Um dia em Hogwarts, perdão, Oxford

© João Ferreira Dias

 

A estação de comboios de Ascot fica uns movimentados vinte e cinco minutos a pé da pacata Sunninghill, onde se pode comer fish and chips de qualidade, a uma hora de jantar em que a vila se esvazia quase por completo, deixando as montras solitárias. A Ascot railway station não tem particular afluência de gente, o mesmo não se pode dizer, contudo, da estação de Reading ou mesmo de Oxford, onde o coro de vozes de várias línguas se mistura com o apito e a chamada para o monstro sobre ferro, numa voz forte e cantante, que nos atira para uma Inglaterra que bem mistura ontem e hoje. Se a paisagem dos vales verdes não se distingue dos prados escoceses ou irlandeses - porque a memória sempre busca a comparação - a verdade é que Oxford se revela uma cidade marcante, à medida em que vamos penetrando as suas ruas, sentido o seu pulsar, e percebendo a sua história tão impregnada nos edifícios. Arrebata-nos de tal modo, esta cidade encantada, que é difícil resistir à tentação de olhar para o bilhete, não vá o funcionário em Ascot nos ter vendido um bilhete para Hogwarts em vez de Oxford, por engano.
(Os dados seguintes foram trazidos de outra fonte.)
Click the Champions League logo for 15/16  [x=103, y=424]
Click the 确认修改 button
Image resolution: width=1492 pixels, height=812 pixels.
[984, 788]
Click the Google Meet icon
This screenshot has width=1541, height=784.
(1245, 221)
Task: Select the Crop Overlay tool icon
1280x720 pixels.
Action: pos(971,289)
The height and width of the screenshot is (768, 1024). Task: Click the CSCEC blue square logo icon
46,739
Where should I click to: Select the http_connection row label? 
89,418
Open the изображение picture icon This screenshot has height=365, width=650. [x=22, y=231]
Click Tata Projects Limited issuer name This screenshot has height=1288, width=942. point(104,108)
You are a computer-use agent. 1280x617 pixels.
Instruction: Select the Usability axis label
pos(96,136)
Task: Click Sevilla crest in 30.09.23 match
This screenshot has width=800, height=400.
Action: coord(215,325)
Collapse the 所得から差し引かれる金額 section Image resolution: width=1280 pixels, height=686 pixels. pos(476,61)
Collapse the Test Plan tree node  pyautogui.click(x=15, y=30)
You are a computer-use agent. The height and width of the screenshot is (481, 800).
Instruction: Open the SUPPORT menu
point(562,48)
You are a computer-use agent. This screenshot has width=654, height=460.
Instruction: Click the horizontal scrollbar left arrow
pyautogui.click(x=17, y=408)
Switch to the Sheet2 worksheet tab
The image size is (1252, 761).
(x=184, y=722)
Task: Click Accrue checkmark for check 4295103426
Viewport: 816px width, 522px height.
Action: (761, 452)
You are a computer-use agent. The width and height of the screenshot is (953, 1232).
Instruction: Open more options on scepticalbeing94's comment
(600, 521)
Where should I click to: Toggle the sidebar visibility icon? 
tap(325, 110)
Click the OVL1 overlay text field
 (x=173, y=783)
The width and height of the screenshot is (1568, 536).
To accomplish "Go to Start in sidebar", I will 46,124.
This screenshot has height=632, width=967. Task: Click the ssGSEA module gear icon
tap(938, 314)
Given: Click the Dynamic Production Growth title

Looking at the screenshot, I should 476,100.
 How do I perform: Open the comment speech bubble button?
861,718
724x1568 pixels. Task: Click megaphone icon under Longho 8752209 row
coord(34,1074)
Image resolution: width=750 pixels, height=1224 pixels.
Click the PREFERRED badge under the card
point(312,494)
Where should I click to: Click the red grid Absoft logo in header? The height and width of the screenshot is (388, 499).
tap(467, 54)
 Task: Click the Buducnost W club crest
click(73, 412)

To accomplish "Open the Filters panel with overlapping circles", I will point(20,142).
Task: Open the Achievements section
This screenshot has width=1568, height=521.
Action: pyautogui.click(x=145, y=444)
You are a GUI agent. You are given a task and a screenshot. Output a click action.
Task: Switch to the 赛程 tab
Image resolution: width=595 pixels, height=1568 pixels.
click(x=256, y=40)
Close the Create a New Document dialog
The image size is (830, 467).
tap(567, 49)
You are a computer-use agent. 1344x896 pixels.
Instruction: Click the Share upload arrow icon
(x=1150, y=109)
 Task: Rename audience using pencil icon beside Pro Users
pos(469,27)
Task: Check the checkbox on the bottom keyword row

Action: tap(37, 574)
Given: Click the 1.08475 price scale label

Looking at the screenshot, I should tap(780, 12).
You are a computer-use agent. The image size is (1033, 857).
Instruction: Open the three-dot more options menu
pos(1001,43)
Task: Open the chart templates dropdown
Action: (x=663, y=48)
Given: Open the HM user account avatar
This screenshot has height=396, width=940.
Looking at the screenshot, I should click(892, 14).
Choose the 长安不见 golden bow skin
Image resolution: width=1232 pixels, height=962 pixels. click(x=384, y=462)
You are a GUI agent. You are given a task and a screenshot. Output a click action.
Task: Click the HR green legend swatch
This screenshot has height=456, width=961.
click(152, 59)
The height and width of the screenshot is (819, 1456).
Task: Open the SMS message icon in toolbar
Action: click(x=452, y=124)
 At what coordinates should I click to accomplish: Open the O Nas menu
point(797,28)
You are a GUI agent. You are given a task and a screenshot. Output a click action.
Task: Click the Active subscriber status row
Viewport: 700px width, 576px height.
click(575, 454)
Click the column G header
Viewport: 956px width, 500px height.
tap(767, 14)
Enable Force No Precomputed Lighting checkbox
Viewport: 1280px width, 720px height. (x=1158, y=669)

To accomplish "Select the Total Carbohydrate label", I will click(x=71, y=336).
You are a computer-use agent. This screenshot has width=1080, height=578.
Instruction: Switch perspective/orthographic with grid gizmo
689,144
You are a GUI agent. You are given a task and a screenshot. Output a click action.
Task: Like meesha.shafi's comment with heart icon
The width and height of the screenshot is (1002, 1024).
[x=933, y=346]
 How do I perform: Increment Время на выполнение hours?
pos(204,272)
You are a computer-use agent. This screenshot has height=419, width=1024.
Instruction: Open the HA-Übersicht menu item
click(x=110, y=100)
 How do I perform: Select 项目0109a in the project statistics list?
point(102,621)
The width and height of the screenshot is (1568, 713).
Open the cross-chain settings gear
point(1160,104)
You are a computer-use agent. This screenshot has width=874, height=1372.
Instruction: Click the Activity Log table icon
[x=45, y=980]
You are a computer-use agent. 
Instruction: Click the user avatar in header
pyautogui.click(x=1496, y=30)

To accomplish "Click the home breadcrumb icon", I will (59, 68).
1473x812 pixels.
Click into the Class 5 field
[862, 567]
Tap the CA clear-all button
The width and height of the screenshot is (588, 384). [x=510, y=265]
Ora, se a alusão pode parecer descabida ou, ao menos, forçada, vale dizer que há naquela cidade uma loja (Flaggs) que vende as varinhas e vassouras para o Quidditch, o desporto-rei na escola de Harry Potter, que o famoso refeitório universitário da Christchurch foi o cenário para as majestosas refeições na escola de feitiçaria criada por JK Rowling, que a biblioteca onde os jovens heróis da trama encontram porções é a Bodleian Library e que a faculdade de Teologia é cenário para os interiores de Hogwarts, entre outros lugares. 

© João Ferreira Dias

 

A majestade da cidade só é violada pelo excesso de turistas, de máquina fotográfica em punho, brotando de camionetas que os levam ali e a outros lugares emblemáticos da região de Berkshire como Windsor. Como vai dizendo, monocordicamente, o guia, é um erro perguntar pela Universidade de Oxford, afinal toda a cidade é a Universidade, feita de pólos, colégios, institutos, lugares de passagem na admissão e na graduação, cada qual mais belo que o outro, com uma arquitetura mais imponente, com detalhes mais fabulosos do que o anterior. Estudar em Oxford não é apenas juntar-se à elite, é fazer parte de um lugar histórico, cheio de tradições, repleto de memórias, onde tudo é fabuloso, como a biblioteca Bodleian com túneis subterrâneos que obrigam a uma espera de seis horas por um livro. 

É, confesso, difícil descrever uma cidade que só se tomou por insuficientes instantes, mas que conquista a cada passo, em que o peso da história caminha lado-a-lado com o encanto, com o assombro, com a surpresa, em que nos sentimos imergir num conto de fadas universitário, em que quase revivemos a famosa semana de batalha por causa de uma cerveja mal tirada, onde o rio e as suas canoas nos chamam ao desafio de conduzir com uma vara, onde o que mais custa é, sem dúvida, partir.